Bank of England's brighter outlook marred by wage growth pessimism
The Bank of England's latest quarterly Inflation Report revealed a brighter outlook for unemployment and a modest upward revision to the pace of economic growth, as well as a more benign inflation outlook. However, the latter was driven by the Bank taking a knife to its outlook for wages, halving its forecast for pay growth this year.
Such weak pay growth adds to the sense that any first rate rise will be delayed until early next year.
The Bank's forecasts assume interest rates will rise by 0.25% in the first quarter of next year and reach 2% by the end of 2016. This is based on financial market data, though also fits with the Bank's rhetoric about the timing and future pace of rate rises.
Gross domestic product is now expected to rise 3.5% this year against the prior forecast of a 3.4% rise, with next year's growth revised up from 2.9% to 3.0%. A previously expected expansion of 2.8% in 2016 has, however, been revised down to 2.6%.
The projections assume a 0.7% rise in third quarter GDP this year, which matches the signal from PMI surveys.
Inflation, meanwhile, is expected to be running at 1.8% in two years' time against 1.9% in the May. This in part reflects the 2% appreciation of sterling since the previous forecast. The pound has risen 10% over the past year against a trade weighted basket of currencies, making imported goods cheaper.
However, the main change to the inflation outlooks reflects the slashing of the wage growth forecast. The Bank now forecasts wages to rise by 1.25% this year, which is half the 2.5% increase it expected to see in the May report. Pay growth is then expected to accelerate to 3.25% next year (against a prior forecast of 3.5%) and 4% in 2016.
The cutting of the wage growth outlook comes despite the Bank being more optimistic about prospects for unemployment. Back in May the Bank had expected the jobless rate to fall to 5.9% in two years' time, but it now expects to see the rate at 5.4%.
Pay trends key to rate rises
There's little new to be gleaned in relation to the timing of the first rate rise.

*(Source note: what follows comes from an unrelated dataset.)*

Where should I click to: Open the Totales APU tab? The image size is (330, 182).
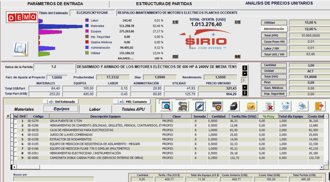(x=133, y=110)
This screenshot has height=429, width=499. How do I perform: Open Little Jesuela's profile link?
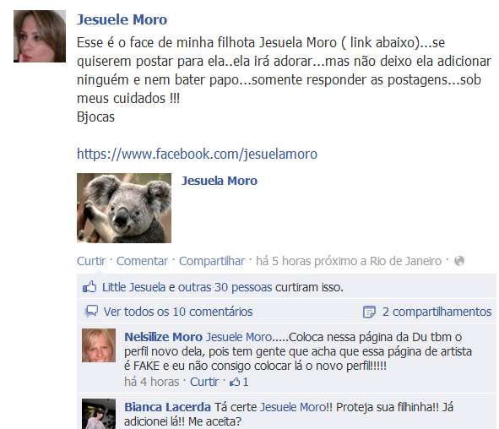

The Report and recent rhetoric from policymakers gives the impression that rates will not rise until wage growth is showing clear signs of picking up.
While it seems likely that calls to raise interest rates will start to gather strength in coming months, a majority vote for a rate rise still looks some way off.
February therefore still looks the most likely month for the Bank to dip its toe into the water as far as tightening policy towards more normal levels is concerned, though November remains a possibility if the wages data pick up in coming months.
There's also very little to change the longer term outlook for interest rates, which Carney stresses, will remain below pre-crisis norms for a long time.